:: What is required ::
Please output the lines starting at the one containing "Given: Expand the ESCキー(C) dropdown" and ending at the one containing "Looking at the screenshot, I should coord(395,307)." as a two-column CSV with the headers request and answer. Each request goes on its own row, with the request text and its answer each in a single quoted field and line breaks replaced by spaces.

:: Record list ::
** start **

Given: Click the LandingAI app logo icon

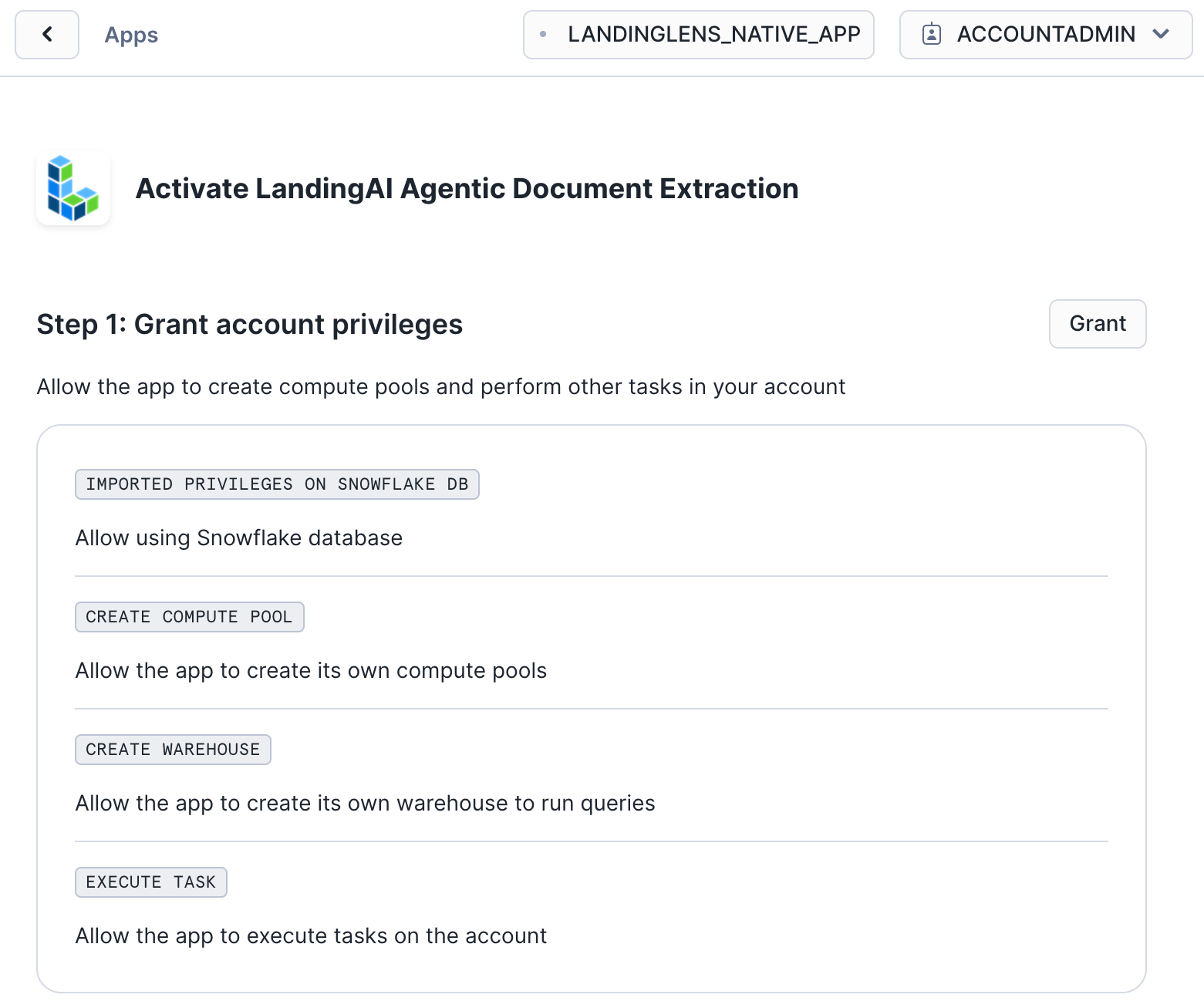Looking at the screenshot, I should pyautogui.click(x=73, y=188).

** end **
** start **

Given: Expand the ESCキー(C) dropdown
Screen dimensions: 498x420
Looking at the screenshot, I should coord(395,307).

** end **
** start **

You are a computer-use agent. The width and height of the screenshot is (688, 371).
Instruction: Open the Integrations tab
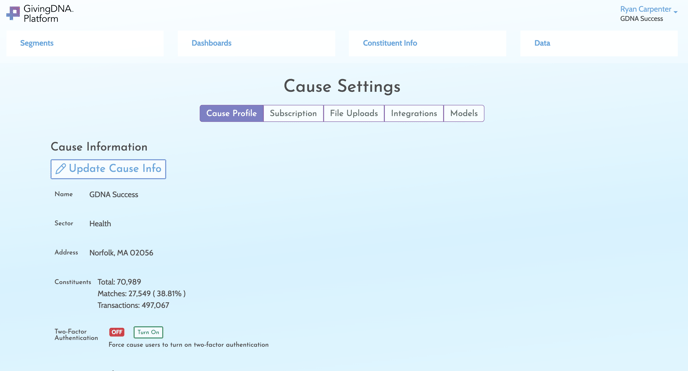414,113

** end **

:: Correct output ::
request,answer
"Given: Expand the ESCキー(C) dropdown Screen dimensions: 498x420","Looking at the screenshot, I should coord(395,307)."